My question sounds rather simple, but sadly I have not been able to find an answer online (which is rather strange as this seems very basic, so I apologize if I simply haven't looked well enough)
The problem is as follows: You have $N$ measurements $x$, and each $x$ has an error in it, so for example $x_1 = 0.21 \pm 0.04$. What I'm looking for is a measure for the mean that takes these error bars into account. My first thought was to use the formula for propagation of uncertainty
Now this gives you an indication for the error of the mean. But how would one combine this with the notion of, say, a confidence interval? For that you would look at the standard deviation, right? I don't see how one would incorporate the errors in that.
If the random variables $X_1,\ldots,X_n$ are independent and normally distributed with mean $\mu_i$ and variance $\sigma_i^2$ (i.e., standard deviation $\sigma_i$), then the sum $$ S_n = X_1 + \ldots + X_n $$ is normally distributed with mean $\mu = \mu_1 + \ldots + \mu_n$ and variance $\sigma^2 := \sigma_1^2 + \ldots + \sigma_n^2$. Thus, the average $$ A_n = \frac{1}{n}S_n $$ is normally distributed with $$ \text{mean } \bar\mu = \frac{1}{n}\sum_{k=1}^n \mu_k \text{ and variance } \bar\sigma^2 = \frac{1}{n^2} \sum_{k=1}^n \sigma_k^2 \text{.} $$
Now say you have a series of measurements with error intervals, i.e. a sequence of intervals $$ \left((l_k,u_k)\right)_{1 \leq k \leq n} \text{.} $$ We are going to interpret that as $X_k \in (l_k,u_k)$ with probability $1-\alpha$ for some fixed $\alpha$ you get to pick. Instead of a sequence of intervals, we can also view this as a sequence of centers $x_k$ and error bounds $e_k$, i.e. simply set $$ x_k = \frac{l_k + u_k}{2} \text{ and } e_k = \frac{u_k - l_k}{2} \text{.} $$ This then matches you notation of the $k$-th measurement being $x_k \pm e_k$.

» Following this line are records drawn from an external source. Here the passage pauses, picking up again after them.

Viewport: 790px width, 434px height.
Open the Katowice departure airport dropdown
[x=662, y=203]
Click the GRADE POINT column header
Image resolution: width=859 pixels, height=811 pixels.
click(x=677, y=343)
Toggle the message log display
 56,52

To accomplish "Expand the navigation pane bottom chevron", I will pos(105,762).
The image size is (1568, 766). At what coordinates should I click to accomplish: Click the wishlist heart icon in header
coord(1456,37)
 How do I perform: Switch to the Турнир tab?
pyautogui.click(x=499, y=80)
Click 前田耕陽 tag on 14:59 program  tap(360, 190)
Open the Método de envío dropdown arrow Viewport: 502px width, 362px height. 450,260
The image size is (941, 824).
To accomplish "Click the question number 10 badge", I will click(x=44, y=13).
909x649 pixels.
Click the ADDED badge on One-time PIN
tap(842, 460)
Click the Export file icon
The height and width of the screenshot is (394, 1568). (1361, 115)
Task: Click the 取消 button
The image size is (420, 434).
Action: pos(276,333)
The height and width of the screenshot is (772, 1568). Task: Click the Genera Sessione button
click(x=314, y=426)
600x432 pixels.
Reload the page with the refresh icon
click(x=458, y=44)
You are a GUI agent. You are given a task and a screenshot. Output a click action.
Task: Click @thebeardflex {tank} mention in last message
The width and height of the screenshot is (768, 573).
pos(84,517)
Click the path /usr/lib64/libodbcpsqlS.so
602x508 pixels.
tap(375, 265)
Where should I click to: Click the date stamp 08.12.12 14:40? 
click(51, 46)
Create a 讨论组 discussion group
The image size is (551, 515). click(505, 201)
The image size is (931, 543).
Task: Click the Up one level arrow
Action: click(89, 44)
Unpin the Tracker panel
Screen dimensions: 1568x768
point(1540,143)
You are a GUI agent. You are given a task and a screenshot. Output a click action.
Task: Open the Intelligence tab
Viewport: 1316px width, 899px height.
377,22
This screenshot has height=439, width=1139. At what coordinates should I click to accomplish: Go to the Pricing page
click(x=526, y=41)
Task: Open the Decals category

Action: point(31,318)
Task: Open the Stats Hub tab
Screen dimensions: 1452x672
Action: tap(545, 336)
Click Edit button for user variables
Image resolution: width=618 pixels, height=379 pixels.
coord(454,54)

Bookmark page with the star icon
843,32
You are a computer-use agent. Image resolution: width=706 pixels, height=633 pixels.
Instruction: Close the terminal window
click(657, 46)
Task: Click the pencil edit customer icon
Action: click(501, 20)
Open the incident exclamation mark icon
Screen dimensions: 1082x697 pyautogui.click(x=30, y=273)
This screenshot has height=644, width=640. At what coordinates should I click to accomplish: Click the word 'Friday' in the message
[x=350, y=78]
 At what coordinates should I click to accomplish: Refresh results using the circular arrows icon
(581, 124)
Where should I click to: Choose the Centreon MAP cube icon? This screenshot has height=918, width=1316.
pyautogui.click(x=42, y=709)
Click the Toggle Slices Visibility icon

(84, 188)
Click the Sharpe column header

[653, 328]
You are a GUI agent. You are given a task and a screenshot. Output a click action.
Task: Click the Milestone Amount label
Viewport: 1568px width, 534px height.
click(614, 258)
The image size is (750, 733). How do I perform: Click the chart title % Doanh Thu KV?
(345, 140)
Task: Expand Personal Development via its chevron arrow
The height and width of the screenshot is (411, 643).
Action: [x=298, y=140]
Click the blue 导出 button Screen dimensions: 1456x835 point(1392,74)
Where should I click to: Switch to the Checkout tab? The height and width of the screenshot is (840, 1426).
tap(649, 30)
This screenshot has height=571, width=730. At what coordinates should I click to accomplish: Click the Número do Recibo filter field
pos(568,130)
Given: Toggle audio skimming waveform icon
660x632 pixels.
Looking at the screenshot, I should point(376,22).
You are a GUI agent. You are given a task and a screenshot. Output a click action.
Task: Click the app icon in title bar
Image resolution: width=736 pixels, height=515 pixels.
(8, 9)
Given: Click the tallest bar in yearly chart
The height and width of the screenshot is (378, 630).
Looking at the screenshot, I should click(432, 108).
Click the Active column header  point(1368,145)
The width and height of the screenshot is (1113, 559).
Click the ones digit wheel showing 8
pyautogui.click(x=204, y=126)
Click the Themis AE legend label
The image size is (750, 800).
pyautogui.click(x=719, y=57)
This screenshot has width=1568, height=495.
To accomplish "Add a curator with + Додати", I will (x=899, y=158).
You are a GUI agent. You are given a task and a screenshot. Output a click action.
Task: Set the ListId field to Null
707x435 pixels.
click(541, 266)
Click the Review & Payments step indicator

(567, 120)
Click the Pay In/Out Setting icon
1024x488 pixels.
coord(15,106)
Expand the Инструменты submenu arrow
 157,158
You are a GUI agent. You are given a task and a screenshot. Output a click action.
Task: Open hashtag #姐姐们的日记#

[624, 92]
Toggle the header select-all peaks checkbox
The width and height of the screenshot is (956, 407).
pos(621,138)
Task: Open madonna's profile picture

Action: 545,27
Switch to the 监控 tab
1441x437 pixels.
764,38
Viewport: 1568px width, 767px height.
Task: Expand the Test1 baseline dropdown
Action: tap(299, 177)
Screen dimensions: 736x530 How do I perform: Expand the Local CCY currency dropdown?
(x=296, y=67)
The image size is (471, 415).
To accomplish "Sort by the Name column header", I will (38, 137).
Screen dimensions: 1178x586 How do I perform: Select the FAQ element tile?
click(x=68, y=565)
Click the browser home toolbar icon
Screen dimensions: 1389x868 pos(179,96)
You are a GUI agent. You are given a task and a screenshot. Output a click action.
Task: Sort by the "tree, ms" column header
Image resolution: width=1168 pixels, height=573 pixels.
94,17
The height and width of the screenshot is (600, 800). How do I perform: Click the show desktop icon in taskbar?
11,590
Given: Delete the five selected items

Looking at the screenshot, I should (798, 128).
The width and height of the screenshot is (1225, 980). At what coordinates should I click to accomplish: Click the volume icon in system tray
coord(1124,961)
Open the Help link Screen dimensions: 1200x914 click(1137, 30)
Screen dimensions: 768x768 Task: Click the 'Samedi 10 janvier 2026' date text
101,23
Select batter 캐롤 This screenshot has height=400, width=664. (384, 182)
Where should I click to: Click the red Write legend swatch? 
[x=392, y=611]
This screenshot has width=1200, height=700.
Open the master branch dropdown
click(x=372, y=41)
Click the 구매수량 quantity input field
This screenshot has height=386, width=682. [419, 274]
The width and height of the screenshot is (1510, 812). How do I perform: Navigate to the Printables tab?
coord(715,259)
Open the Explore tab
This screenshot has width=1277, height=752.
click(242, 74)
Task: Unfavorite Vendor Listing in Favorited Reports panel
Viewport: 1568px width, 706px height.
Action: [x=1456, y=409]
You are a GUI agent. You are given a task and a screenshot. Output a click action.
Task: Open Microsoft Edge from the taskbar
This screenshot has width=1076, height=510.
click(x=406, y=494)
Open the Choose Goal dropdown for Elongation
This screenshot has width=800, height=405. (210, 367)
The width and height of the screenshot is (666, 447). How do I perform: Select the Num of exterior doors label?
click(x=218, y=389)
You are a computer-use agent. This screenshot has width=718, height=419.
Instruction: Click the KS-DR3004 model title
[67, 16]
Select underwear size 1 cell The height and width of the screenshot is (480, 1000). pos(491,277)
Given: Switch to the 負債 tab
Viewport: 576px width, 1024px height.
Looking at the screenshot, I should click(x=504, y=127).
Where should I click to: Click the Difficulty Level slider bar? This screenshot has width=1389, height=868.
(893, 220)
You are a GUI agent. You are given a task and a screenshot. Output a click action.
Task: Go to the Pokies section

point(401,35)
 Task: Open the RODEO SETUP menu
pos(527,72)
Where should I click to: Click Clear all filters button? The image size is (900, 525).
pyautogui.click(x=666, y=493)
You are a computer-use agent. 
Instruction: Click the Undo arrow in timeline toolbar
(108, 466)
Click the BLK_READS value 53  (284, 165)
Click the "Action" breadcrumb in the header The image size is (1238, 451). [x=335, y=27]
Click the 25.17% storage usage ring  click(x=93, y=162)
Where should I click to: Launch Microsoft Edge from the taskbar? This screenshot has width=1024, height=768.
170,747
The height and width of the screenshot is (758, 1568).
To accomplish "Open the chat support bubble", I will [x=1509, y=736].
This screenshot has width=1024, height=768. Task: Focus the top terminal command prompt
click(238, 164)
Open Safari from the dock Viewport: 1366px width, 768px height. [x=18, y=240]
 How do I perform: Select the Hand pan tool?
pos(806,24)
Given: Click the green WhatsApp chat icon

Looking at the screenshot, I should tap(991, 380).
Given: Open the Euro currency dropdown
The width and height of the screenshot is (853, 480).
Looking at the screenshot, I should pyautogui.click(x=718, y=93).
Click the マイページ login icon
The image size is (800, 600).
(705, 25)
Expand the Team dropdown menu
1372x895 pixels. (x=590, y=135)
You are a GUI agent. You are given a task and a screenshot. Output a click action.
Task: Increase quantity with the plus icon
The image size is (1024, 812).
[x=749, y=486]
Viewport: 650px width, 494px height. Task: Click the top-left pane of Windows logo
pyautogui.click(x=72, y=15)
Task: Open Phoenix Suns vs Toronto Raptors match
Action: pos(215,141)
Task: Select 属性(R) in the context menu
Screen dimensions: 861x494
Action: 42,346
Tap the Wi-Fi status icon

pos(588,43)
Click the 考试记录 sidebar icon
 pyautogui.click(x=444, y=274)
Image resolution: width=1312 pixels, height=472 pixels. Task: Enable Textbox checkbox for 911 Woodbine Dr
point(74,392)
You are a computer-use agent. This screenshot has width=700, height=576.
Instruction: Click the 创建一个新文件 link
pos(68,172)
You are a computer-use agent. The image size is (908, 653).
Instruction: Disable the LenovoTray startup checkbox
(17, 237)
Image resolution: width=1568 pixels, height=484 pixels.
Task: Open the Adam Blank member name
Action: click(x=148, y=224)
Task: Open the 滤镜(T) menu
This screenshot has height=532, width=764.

If we now assume that all the $X_k$ are normally distributed, we can determine these distributions parameters $\mu_k,\sigma^2_k$ from the $x_k$ and $e_k$. We set $$ \mu_k = x_k \text{ and } \sigma_k = \frac{e_k}{\textrm{erf}^{-1}(1-\alpha)\sqrt{2}} \text{.} $$ This then yields, as we required, that $P(l_k < X_k < u_k) = 1 - \alpha$. Note that if you set $\alpha \approx 0.32$, you get $\sigma_k = e_k$, because the probability of $x$ lying further away than one standard deviation is about $0.32$ for the normal distribution.
We can now compute the mean $\bar\mu$ and standard deviation $\bar\sigma$ of the sample average $A_n$, using the formulas from above, which were $$ \bar\mu = \frac{1}{n} \sum_{k=1}^\infty \mu_k \text{ and } \bar\sigma = \sqrt{\frac{1}{n^2} \sum_{k=1}^n \sigma_k^2} = \frac{1}{\sqrt{n}}\sqrt{\frac{1}{n}\sum_{k=1}^n \sigma^2_k} \text{.} $$ We can turn this back into an error interval by finding $\bar e$ such that $P(\bar\mu - \bar e < A_n < \bar\mu + \bar e) = 1 - \alpha$. This yields $$ \bar e = \bar\sigma \sqrt{2} \textrm{erf}^{-1}(1-\alpha) \text{.} $$
If we put it all together, we get for measurements $x_k \pm e_k$ that the average is $$ \left(\frac{1}{n}\sum_{k=1}^n x_k\right) \pm \left(\frac{1}{\sqrt{n}}\sqrt{\frac{1}{n}\sum_{k=1}^n e^2_k}\right) \text{.} $$ Note that the result is independent of the $\alpha$ we picked, and thus holds for every $\alpha$, i.e. every assumed probability that the true results lies within the error interval. Also note that the error bound decreases as $n$ increases, but not linearly but with factor $\frac{1}{\sqrt{n}}$. Thus, to half the length of the error interval of the average, you need to quadruple the number of measurements.